Sova and McLaren were joined by Elder and artist Liz Osawamick and Associate Professor and Graduate Program Director of Interdisciplinary Art, Media and Design Peter Morin who shared their knowledge.
“Working alongside OCAD U and Bahamian artists every day created a special web of interrelationships. I was thankful for the presence of the Indigenous Elder Liz Osawamick and Anishinaabe artist Nadia McLaren. Their support and teachings throughout the residency brought me comfort and helped me to feel grounded,” said participant Bert Pringle who is a student in OCAD U’s Indigenous Visual Culture program.
“I was happy that the Bahamian students were able to share in some of my cultural teachings as well. Learning from one another, exchanging cultural methodologies of existing and coming together in community was inspirational," he continued.
The second half of the program is currently underway with students, faculty and community members from the Bahamas and Toronto visiting a diverse range of sites, meeting with creative practitioners and gaining experiences distinct to Turtle Island.
The group has viewed exhibitions at the Art Gallery of Ontario, The Power Plant and 401 Richmond, The Royal Ontario Museum, Spadina House; received a gallery tour with Indigenous Art Curator and Associate Dean of the Faculty of Arts and Science Ryan Rice at Onsite Gallery; participated in an historical walk around Kensington Market; visited the Petroglyphs Provincial Park; enjoyed Toronto’s annual Caribbean Festival; learned from Indigenous OCAD U student Emma Martin about using sustainable materials in photography; learned more about the Centre for the Study of Black Canadian Diaspora by founder and Associate Professor Dr. Andrea Fatona; and practiced encaustic painting techniques with Faculty of Art Associate Professor Nicole Collins.

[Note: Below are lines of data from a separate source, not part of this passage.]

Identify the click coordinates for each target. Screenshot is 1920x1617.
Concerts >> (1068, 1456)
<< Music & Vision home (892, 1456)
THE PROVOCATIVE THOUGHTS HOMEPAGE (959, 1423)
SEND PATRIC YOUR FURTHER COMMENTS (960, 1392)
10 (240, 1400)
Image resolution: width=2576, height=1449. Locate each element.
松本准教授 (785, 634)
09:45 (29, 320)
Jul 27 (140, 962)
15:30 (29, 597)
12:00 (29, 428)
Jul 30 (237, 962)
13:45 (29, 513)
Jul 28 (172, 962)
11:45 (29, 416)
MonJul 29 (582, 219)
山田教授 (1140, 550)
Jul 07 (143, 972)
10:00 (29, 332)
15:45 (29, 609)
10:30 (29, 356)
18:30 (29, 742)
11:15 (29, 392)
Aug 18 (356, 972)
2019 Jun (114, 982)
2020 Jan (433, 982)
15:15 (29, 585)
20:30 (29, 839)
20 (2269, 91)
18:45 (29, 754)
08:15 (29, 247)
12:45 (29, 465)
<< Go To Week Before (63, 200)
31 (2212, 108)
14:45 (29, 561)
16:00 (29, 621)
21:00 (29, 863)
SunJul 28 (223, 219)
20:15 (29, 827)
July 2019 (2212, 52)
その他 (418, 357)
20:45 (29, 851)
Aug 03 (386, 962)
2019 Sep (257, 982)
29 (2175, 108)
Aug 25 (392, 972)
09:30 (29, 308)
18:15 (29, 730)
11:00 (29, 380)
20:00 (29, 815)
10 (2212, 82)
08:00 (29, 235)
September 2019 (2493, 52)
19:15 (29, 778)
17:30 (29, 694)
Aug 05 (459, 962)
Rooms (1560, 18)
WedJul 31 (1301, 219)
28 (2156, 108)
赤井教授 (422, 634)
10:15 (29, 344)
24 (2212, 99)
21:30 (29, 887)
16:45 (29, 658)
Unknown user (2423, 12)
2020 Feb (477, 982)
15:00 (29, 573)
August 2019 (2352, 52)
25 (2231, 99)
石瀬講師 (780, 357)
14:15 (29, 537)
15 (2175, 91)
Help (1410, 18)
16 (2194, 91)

Participants in the program were selected through an open call, with a focus on supporting participation from Black, Afro-Indigenous and Indigenous identifying students. They received funding from the Government of Canada’s Global Skills Opportunity program for their travel.
The residency program has been further supported by OCAD U International as part of its focus to build collaborations with institutions and community organizations in the Caribbean. University of the Bahamas’ Dr. Dougals Barkey, Dean, Liberal and Fine Arts and Associate Professor Heino Schmid also played a major role in realizing the project.
“This program is a great example of how we can expand and re-envision the potential of global collaboration for the OCAD U community. Piloting new approaches like these, along with the support from the Government of Canada’s Global Skills Opportunity program, allows OCAD U to work to remove barriers to participation in international programs for students,” explained Jennie Suddick, Manager, International Programs and Collaboration.
The residency activities both in Canada and the Bahamas received additional funding from the Faculty Mobility for Partnership Building Program with Edu Can and the Social Sciences and Humanities Research Council Connection Grant.
“This residency provided a valuable vehicle for faculty and student artists to exchange ideas and develop broader awareness of best practices in art-making within a frame of decolonization,” notes Sova.
Exhibition launches August 5
The culminating exhibition is titled Social in the Gallery and features painting, drawing, sculpture, video, photography, mixed media and collage works by students from the University of Bahamas, Project ICE and OCAD U.
The works will be on display at OCAD U’s Ada Slaight Gallery at 100 McCaul St. from August 5 to 10, during the building’s hours of operation (Monday to Friday, 8:30 a.m. to 5 p.m.).
Join residency participants and featured artists Friday, August 5 from 6 to 9 p.m. at the gallery to hear more about their experience in the residency program and their artwork.